The characteristic polynomial of a bounded-below, ranked poset P of finite length \(\ell \) is

$$\begin{aligned} \chi _P(t):=\sum _{p\in P} \mu _P(p)t^{\ell -{\text {rank}}(p)}, \end{aligned}$$

where \(\mu _P(p)\) is the Möbius Function of P, defined recursively as \(\mu _P(\widehat{0})=1\) and, for all \(p\in P\), \(\sum _{x\leqslant p} \mu _P(x)=0\).

1.1.2 Simplicial Complexes

An abstract simplicial complex on the vertex set V is any family \(\Sigma \) of finite subsets of V such that every subset of a member of the family is again a member of the family (i.e., \(\sigma \in \Sigma \) and \(\tau \subseteq \sigma \) implies \(\tau \in \Sigma \)).
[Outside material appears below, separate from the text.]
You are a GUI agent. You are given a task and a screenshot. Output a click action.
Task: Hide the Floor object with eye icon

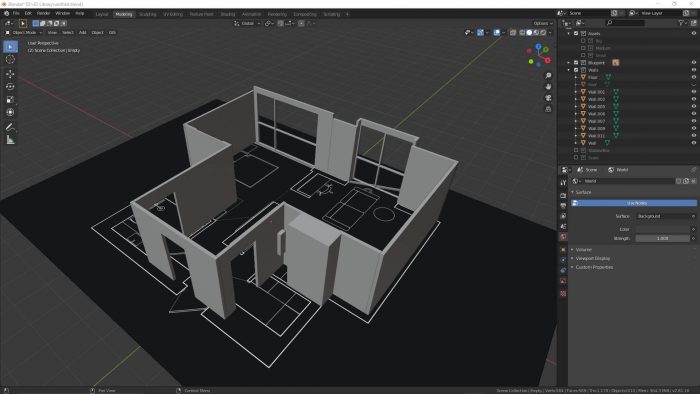[694, 77]
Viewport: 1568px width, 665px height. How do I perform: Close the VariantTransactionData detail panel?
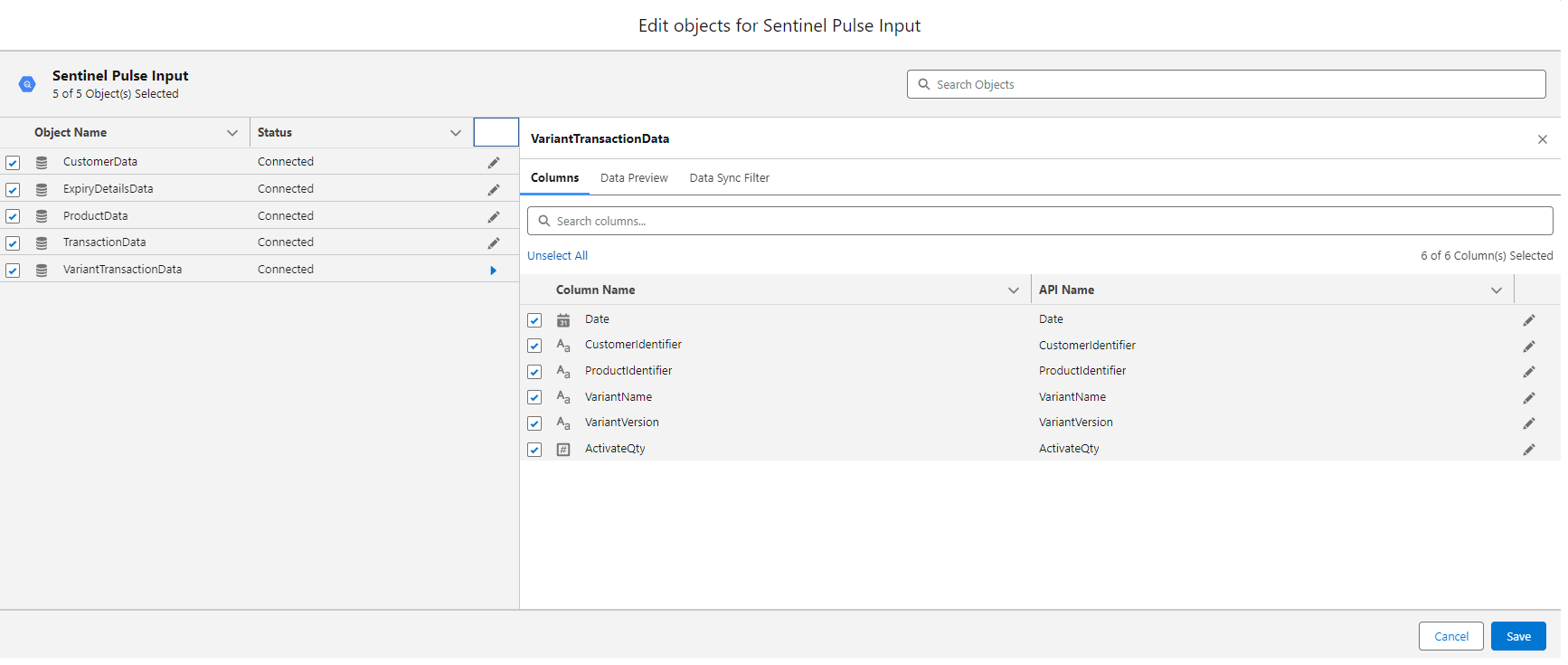point(1542,139)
A geometric simplicial complex is a collection of simplices (i.e., convex hulls of finite, affinely independent sets of points) in Euclidean space that is closed under taking faces of simplices, and such that the intersection of any two simplices in the collection is a face of both. The union of all simplices of a geometric simplicial complex is called the underlying space of the complex. The collection of all sets of vertices of simplices of a geometric simplicial complex is an abstract simplicial complex, which we say is “realized” by the given geometric complex. Since any two geometric complexes realizing the same abstract complex have homeomorphic underlying spaces, it makes topological sense to talk about “the” geometric realization of an abstract simplicial complex. The dimension of an abstract simplex \(\sigma \in \Sigma \) is one less than its cardinality, which corresponds to the dimension of any geometric simplex realizing the abstract complex \(2^\sigma \). A geometric (resp. abstract) simplicial complex is called pure if all its maximal simplices (resp. its maximal elements) have the same dimension (resp. cardinality). It is customary to call facets of a simplicial complex its nontrivial faces of maximal dimension. A facet’s facet is a ridge of the given complex.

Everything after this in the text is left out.